------ Information supplied

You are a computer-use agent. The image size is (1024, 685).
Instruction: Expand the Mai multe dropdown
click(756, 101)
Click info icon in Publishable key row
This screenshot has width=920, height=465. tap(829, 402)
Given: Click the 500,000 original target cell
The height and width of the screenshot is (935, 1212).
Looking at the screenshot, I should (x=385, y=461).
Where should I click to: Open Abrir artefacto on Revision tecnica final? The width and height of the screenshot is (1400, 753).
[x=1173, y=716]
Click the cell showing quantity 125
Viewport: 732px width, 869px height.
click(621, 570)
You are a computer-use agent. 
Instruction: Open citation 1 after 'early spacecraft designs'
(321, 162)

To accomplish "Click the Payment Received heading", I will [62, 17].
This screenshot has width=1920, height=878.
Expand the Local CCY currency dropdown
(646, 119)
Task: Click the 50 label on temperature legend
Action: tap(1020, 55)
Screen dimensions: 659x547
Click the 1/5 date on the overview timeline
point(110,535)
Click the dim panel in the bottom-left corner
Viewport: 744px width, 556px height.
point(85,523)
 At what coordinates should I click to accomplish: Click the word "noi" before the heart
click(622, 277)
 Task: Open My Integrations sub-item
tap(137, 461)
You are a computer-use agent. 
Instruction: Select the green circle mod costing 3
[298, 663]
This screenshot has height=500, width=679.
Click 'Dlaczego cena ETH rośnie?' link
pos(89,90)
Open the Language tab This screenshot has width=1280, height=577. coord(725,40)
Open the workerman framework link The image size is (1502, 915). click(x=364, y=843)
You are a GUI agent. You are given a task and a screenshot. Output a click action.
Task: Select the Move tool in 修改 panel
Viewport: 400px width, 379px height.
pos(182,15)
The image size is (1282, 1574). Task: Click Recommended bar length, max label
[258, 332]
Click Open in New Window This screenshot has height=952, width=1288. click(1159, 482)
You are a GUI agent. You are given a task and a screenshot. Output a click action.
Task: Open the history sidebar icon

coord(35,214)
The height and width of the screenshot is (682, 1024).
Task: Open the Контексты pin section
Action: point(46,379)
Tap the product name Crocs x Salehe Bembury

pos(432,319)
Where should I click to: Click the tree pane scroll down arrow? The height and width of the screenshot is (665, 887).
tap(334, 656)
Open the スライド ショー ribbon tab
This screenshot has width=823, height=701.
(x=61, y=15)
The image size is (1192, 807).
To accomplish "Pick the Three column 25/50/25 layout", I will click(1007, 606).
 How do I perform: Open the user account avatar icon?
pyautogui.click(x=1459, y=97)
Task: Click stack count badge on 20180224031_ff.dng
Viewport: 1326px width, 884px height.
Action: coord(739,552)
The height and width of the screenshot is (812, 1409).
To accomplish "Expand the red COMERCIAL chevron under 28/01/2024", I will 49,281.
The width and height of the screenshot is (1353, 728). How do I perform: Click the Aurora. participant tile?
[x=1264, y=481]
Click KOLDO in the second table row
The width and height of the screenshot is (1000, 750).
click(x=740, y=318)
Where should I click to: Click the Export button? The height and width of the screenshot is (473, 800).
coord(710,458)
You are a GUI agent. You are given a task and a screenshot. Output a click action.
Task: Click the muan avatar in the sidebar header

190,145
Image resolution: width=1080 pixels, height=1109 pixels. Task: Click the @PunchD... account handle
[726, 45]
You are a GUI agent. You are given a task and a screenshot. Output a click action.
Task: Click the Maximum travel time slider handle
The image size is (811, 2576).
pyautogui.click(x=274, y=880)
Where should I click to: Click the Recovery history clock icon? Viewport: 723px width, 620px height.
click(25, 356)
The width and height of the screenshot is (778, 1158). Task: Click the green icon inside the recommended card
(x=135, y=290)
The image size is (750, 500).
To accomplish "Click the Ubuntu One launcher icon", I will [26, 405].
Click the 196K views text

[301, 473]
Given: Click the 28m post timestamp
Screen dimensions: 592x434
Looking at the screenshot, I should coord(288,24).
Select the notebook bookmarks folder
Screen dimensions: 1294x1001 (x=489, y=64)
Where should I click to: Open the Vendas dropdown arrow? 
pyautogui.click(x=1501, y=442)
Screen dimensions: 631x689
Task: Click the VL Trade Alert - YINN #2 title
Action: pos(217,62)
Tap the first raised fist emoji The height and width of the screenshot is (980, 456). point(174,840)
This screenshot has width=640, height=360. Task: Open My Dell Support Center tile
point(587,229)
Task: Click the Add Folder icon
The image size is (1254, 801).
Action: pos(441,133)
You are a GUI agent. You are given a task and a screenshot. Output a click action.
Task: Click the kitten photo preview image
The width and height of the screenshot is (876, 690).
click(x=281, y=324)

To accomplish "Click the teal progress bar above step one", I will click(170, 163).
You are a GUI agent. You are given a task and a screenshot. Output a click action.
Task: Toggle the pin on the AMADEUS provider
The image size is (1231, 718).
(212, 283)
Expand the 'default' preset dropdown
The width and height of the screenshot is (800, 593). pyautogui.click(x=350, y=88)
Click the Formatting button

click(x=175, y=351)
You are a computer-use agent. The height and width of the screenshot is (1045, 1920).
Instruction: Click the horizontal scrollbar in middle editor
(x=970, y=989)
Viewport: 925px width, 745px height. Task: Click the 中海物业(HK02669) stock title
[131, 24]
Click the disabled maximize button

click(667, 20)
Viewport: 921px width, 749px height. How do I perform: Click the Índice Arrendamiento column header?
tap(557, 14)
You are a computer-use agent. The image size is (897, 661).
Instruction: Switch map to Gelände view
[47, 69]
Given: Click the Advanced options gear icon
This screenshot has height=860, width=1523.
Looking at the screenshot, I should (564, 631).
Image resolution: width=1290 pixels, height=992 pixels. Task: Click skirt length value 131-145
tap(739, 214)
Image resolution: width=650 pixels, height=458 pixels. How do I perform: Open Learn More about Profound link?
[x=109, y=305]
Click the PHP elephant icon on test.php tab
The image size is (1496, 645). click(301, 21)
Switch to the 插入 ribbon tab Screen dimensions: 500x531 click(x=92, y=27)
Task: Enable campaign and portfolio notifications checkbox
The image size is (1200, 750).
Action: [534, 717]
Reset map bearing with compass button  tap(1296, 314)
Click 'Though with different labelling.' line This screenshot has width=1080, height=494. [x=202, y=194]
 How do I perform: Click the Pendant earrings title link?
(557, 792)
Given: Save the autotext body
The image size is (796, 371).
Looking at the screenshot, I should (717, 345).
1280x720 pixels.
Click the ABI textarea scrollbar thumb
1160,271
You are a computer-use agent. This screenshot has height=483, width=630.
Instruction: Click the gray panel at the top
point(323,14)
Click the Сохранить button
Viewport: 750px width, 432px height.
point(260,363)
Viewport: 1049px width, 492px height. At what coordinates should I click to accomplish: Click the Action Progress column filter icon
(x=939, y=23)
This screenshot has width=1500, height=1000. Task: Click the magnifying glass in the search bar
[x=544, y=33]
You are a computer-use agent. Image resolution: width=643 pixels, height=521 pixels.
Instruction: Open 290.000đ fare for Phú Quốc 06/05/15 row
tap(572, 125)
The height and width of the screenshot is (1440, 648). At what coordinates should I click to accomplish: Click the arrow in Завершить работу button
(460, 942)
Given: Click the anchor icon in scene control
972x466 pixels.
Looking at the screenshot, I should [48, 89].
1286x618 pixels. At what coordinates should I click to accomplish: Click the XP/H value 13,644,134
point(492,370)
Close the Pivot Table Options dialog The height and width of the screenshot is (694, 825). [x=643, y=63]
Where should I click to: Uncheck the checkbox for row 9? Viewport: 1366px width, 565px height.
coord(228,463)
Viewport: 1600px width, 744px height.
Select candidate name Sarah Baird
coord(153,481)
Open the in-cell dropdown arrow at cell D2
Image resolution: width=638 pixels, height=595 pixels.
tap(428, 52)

------------

**Problem statement:** Could you return all of the data exactly as written?

**Answer section:**
You are a computer-use agent. The image size is (1024, 685).
Instruction: Expand the Mai multe dropdown
click(756, 101)
Click info icon in Publishable key row
This screenshot has width=920, height=465. tap(829, 402)
Given: Click the 500,000 original target cell
The height and width of the screenshot is (935, 1212).
Looking at the screenshot, I should (x=385, y=461).
Where should I click to: Open Abrir artefacto on Revision tecnica final? The width and height of the screenshot is (1400, 753).
[x=1173, y=716]
Click the cell showing quantity 125
Viewport: 732px width, 869px height.
click(621, 570)
You are a computer-use agent. 
Instruction: Open citation 1 after 'early spacecraft designs'
(321, 162)

To accomplish "Click the Payment Received heading", I will [62, 17].
This screenshot has width=1920, height=878.
Expand the Local CCY currency dropdown
(646, 119)
Task: Click the 50 label on temperature legend
Action: tap(1020, 55)
Screen dimensions: 659x547
Click the 1/5 date on the overview timeline
point(110,535)
Click the dim panel in the bottom-left corner
Viewport: 744px width, 556px height.
point(85,523)
 At what coordinates should I click to accomplish: Click the word "noi" before the heart
click(622, 277)
 Task: Open My Integrations sub-item
tap(137, 461)
You are a computer-use agent. 
Instruction: Select the green circle mod costing 3
[298, 663]
This screenshot has height=500, width=679.
Click 'Dlaczego cena ETH rośnie?' link
pos(89,90)
Open the Language tab This screenshot has width=1280, height=577. coord(725,40)
Open the workerman framework link The image size is (1502, 915). click(x=364, y=843)
You are a GUI agent. You are given a task and a screenshot. Output a click action.
Task: Select the Move tool in 修改 panel
Viewport: 400px width, 379px height.
pos(182,15)
The image size is (1282, 1574). Task: Click Recommended bar length, max label
[258, 332]
Click Open in New Window This screenshot has height=952, width=1288. click(1159, 482)
You are a GUI agent. You are given a task and a screenshot. Output a click action.
Task: Open the history sidebar icon

coord(35,214)
The height and width of the screenshot is (682, 1024).
Task: Open the Контексты pin section
Action: point(46,379)
Tap the product name Crocs x Salehe Bembury

pos(432,319)
Where should I click to: Click the tree pane scroll down arrow? The height and width of the screenshot is (665, 887).
tap(334, 656)
Open the スライド ショー ribbon tab
This screenshot has width=823, height=701.
(x=61, y=15)
The image size is (1192, 807).
To accomplish "Pick the Three column 25/50/25 layout", I will click(1007, 606).
 How do I perform: Open the user account avatar icon?
pyautogui.click(x=1459, y=97)
Task: Click stack count badge on 20180224031_ff.dng
Viewport: 1326px width, 884px height.
Action: coord(739,552)
The height and width of the screenshot is (812, 1409).
To accomplish "Expand the red COMERCIAL chevron under 28/01/2024", I will 49,281.
The width and height of the screenshot is (1353, 728). How do I perform: Click the Aurora. participant tile?
[x=1264, y=481]
Click KOLDO in the second table row
The width and height of the screenshot is (1000, 750).
click(x=740, y=318)
Where should I click to: Click the Export button? The height and width of the screenshot is (473, 800).
coord(710,458)
You are a GUI agent. You are given a task and a screenshot. Output a click action.
Task: Click the muan avatar in the sidebar header

190,145
Image resolution: width=1080 pixels, height=1109 pixels. Task: Click the @PunchD... account handle
[726, 45]
You are a GUI agent. You are given a task and a screenshot. Output a click action.
Task: Click the Maximum travel time slider handle
The image size is (811, 2576).
pyautogui.click(x=274, y=880)
Where should I click to: Click the Recovery history clock icon? Viewport: 723px width, 620px height.
click(25, 356)
The width and height of the screenshot is (778, 1158). Task: Click the green icon inside the recommended card
(x=135, y=290)
The image size is (750, 500).
To accomplish "Click the Ubuntu One launcher icon", I will [26, 405].
Click the 196K views text

[301, 473]
Given: Click the 28m post timestamp
Screen dimensions: 592x434
Looking at the screenshot, I should coord(288,24).
Select the notebook bookmarks folder
Screen dimensions: 1294x1001 (x=489, y=64)
Where should I click to: Open the Vendas dropdown arrow? 
pyautogui.click(x=1501, y=442)
Screen dimensions: 631x689
Task: Click the VL Trade Alert - YINN #2 title
Action: pos(217,62)
Tap the first raised fist emoji The height and width of the screenshot is (980, 456). point(174,840)
This screenshot has width=640, height=360. Task: Open My Dell Support Center tile
point(587,229)
Task: Click the Add Folder icon
The image size is (1254, 801).
Action: pos(441,133)
You are a GUI agent. You are given a task and a screenshot. Output a click action.
Task: Click the kitten photo preview image
The width and height of the screenshot is (876, 690).
click(x=281, y=324)

To accomplish "Click the teal progress bar above step one", I will click(170, 163).
You are a GUI agent. You are given a task and a screenshot. Output a click action.
Task: Toggle the pin on the AMADEUS provider
The image size is (1231, 718).
(212, 283)
Expand the 'default' preset dropdown
The width and height of the screenshot is (800, 593). pyautogui.click(x=350, y=88)
Click the Formatting button

click(x=175, y=351)
You are a computer-use agent. The height and width of the screenshot is (1045, 1920).
Instruction: Click the horizontal scrollbar in middle editor
(x=970, y=989)
Viewport: 925px width, 745px height. Task: Click the 中海物业(HK02669) stock title
[131, 24]
Click the disabled maximize button

click(667, 20)
Viewport: 921px width, 749px height. How do I perform: Click the Índice Arrendamiento column header?
tap(557, 14)
You are a computer-use agent. The image size is (897, 661).
Instruction: Switch map to Gelände view
[47, 69]
Given: Click the Advanced options gear icon
This screenshot has height=860, width=1523.
Looking at the screenshot, I should (564, 631).
Image resolution: width=1290 pixels, height=992 pixels. Task: Click skirt length value 131-145
tap(739, 214)
Image resolution: width=650 pixels, height=458 pixels. How do I perform: Open Learn More about Profound link?
[x=109, y=305]
Click the PHP elephant icon on test.php tab
The image size is (1496, 645). click(301, 21)
Switch to the 插入 ribbon tab Screen dimensions: 500x531 click(x=92, y=27)
Task: Enable campaign and portfolio notifications checkbox
The image size is (1200, 750).
Action: [534, 717]
Reset map bearing with compass button  tap(1296, 314)
Click 'Though with different labelling.' line This screenshot has width=1080, height=494. [x=202, y=194]
 How do I perform: Click the Pendant earrings title link?
(557, 792)
Given: Save the autotext body
The image size is (796, 371).
Looking at the screenshot, I should (717, 345).
1280x720 pixels.
Click the ABI textarea scrollbar thumb
1160,271
You are a computer-use agent. This screenshot has height=483, width=630.
Instruction: Click the gray panel at the top
point(323,14)
Click the Сохранить button
Viewport: 750px width, 432px height.
point(260,363)
Viewport: 1049px width, 492px height. At what coordinates should I click to accomplish: Click the Action Progress column filter icon
(x=939, y=23)
This screenshot has width=1500, height=1000. Task: Click the magnifying glass in the search bar
[x=544, y=33]
You are a computer-use agent. Image resolution: width=643 pixels, height=521 pixels.
Instruction: Open 290.000đ fare for Phú Quốc 06/05/15 row
tap(572, 125)
The height and width of the screenshot is (1440, 648). At what coordinates should I click to accomplish: Click the arrow in Завершить работу button
(460, 942)
Given: Click the anchor icon in scene control
972x466 pixels.
Looking at the screenshot, I should [48, 89].
1286x618 pixels. At what coordinates should I click to accomplish: Click the XP/H value 13,644,134
point(492,370)
Close the Pivot Table Options dialog The height and width of the screenshot is (694, 825). [x=643, y=63]
Where should I click to: Uncheck the checkbox for row 9? Viewport: 1366px width, 565px height.
coord(228,463)
Viewport: 1600px width, 744px height.
Select candidate name Sarah Baird
coord(153,481)
Open the in-cell dropdown arrow at cell D2
Image resolution: width=638 pixels, height=595 pixels.
tap(428, 52)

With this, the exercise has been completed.